Since California is often a step ahead of the rest of the country when it comes to everything from trends to public policy, it may be smart to follow the discussion happening there about community college completion.
A Student Success Task Force has produced a draft report with 23 recommendations to improve educational attainment for students at the state’s 112 community colleges. The plan is being floated around the state at town hall meetings all month to get feedback before presenting it to the board of governors and state legislature by March.
Among the recommendations of the task force, which was convened by the California Community Colleges Board of Governors:
• Have a common,centralized diagnostic assessment for course placement;
• Require students showing a lack of college readiness to participate in support resources and begin addressing basic-skills deficiencies in their first year;
• Mandate students to declare a program of study early in their academic careers;
• Focus course offerings and schedules on needs of students;
• Create a continuum of mandatory professional development for faculty and direct professional-development resources toward improving basic-skills instruction and support services;
• Set local student-success goals, implement a student-success scorecard, and develop and support a longitudinal student-record system; and
• Do not implement outcome-based funding at this time.

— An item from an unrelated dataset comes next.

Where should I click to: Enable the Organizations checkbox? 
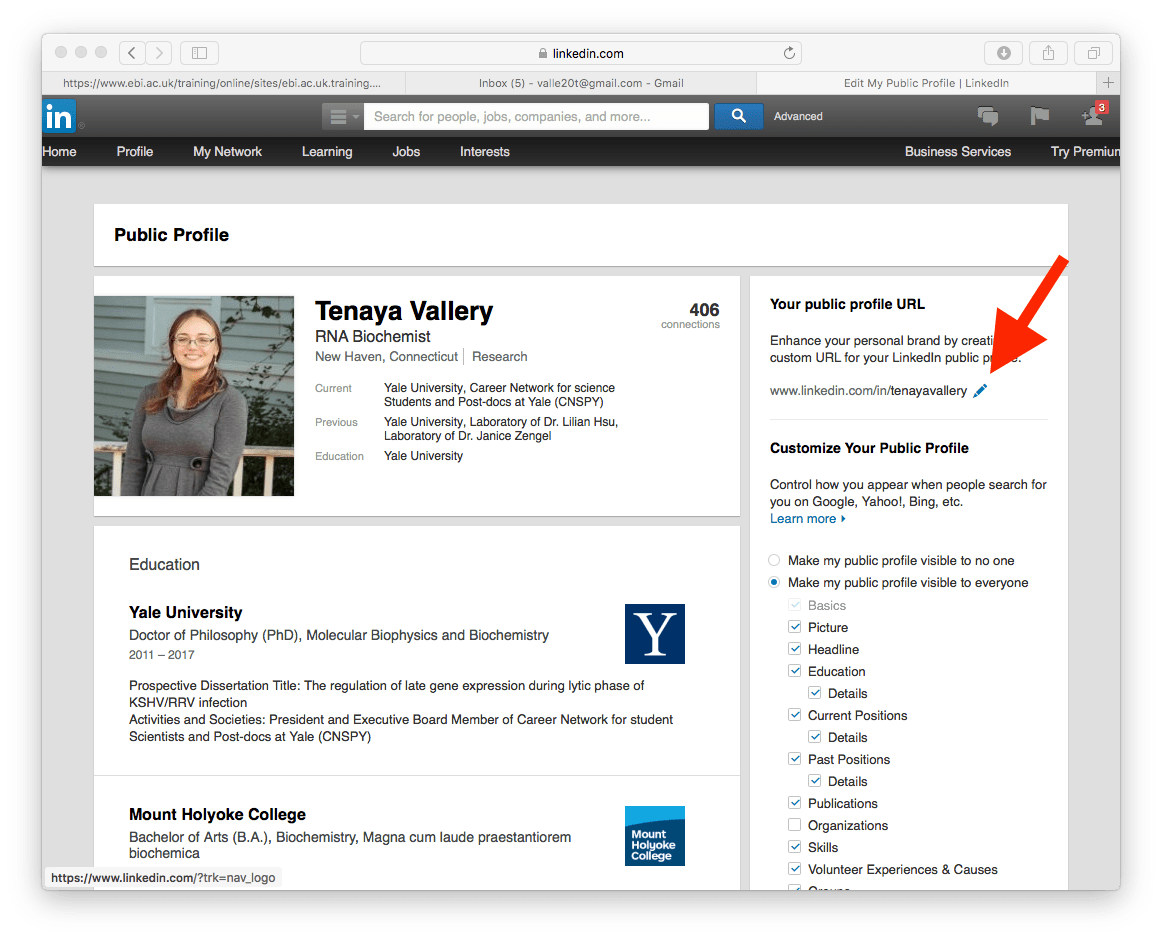coord(794,825)
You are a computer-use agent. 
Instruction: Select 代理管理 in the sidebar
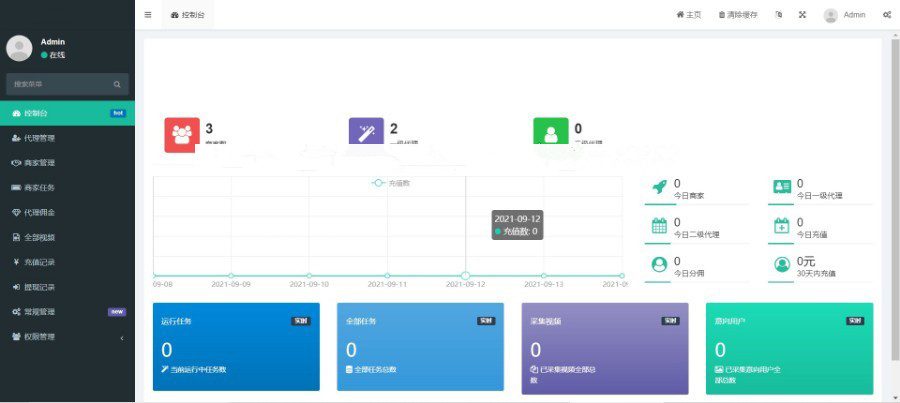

The debate in California over how to reform the community college system to encourage more degree completion is worth following. The cost of community college dropouts has been the focus of recent research and stirred some controversy over how to measure student success on campus. Community colleges have traditionally been the sector that has embraced open access, and enrollment has soared in recent years. But with tight resources and calls for greater accountability, there may well be policy changes coming, with California leading the way.